Just up another Andean mountain road nearby is the Gemini observatory. A while back they decided to build an 8 meter telescope. Things went well with fund raising and plans had gotten well along until somebody remembered the tunnel. A while back the Elqui river got dammed. That took out the old road for a section and necessitated a tunnel. Which was not wide enough for an 8 meter mirror.

Oops.

The Gemini had to raise additional money to widen the tunnel. They did so and the 8 meter is now a reality.

The Elqui vallley, named after the river, starts high in the Andes and descends all the way to the Pacific where La Serena and Coquimbo, our port today and its sister city, sit. It has fertile soil, year round sunshine and plenty of water thanks to the reservoir.

Clementines, red and green table grapes, potatoes, tomatoes, lettuce, cabbage, custard apples and other unfamiliar fruits like the so-called papaya which is not a papaya but tastes pretty damn good anyhow all grow here and many of them end up on US and Chinese tables. There are also many wineries in the Elqui valley, some making the clear, brandy like distilled wine called Pisco, but others producing table wines.

Chile, Lonely Planet observed, has a European feel. Here in the Coquimbo/La Serena region the Mediterranean came to mind. Coquimbo climbs up a rocky hill and La Serena has preserved its colonial architecture. The orderliness of the agriculture and the housing in the towns reminded me of the Italian countryside. Not exactly, just in general feel.

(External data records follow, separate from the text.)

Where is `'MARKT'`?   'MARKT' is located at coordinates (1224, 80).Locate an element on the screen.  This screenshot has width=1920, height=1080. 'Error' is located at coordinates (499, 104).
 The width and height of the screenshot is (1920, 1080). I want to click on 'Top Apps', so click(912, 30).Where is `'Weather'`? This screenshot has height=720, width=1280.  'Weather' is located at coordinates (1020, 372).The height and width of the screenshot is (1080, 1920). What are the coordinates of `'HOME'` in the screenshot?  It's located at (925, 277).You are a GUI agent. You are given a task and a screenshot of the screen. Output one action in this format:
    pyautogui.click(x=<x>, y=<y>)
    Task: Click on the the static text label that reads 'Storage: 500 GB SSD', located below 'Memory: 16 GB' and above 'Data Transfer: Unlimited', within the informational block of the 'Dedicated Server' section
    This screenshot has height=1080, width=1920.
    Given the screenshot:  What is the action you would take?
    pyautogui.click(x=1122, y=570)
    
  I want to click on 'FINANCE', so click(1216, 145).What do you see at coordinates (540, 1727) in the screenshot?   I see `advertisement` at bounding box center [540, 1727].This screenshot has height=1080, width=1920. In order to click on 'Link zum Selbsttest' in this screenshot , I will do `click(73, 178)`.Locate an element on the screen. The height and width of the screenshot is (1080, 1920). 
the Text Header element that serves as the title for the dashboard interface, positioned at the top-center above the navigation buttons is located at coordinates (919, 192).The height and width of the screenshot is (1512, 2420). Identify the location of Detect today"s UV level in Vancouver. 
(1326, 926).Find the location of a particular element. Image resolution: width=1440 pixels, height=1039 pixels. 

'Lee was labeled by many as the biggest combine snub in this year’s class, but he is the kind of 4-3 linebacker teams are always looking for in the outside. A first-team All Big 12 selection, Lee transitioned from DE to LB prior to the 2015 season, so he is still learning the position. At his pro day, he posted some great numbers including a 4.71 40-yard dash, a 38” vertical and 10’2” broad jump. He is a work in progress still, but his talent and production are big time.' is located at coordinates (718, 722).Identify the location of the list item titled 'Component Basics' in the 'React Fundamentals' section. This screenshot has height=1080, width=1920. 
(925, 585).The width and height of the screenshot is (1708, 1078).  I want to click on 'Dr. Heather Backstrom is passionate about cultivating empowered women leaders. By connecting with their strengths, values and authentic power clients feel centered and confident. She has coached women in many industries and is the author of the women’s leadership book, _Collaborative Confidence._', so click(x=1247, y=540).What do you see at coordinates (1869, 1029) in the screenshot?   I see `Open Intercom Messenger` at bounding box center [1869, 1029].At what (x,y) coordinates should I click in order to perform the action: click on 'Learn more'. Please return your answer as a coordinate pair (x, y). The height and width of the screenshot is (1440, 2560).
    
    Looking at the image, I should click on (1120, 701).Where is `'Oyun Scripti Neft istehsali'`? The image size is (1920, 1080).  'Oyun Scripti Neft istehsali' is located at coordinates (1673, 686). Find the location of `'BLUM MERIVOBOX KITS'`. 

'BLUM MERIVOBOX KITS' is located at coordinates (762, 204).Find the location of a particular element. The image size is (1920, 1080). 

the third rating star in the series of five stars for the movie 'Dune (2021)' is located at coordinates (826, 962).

Chileans love meat. The typical barbecue includes pork, beef, chicken and sausage, all of which ends up on your plate. We had lunch at a hosteria, a one floor hotel, and we had beef and chicken.

Gabriel Mistral, the first Noble laureate for poetry from Chile, was born in Vicuna, where we had lunch, and her tomb is in a small town further up the valley.

Tomorrow I plan to wander around Valparaiso since the dock will put me near the center of the lower town. Kate meanwhile will go on a tour that features Chilean wine and horses. A perfect fit for her interests.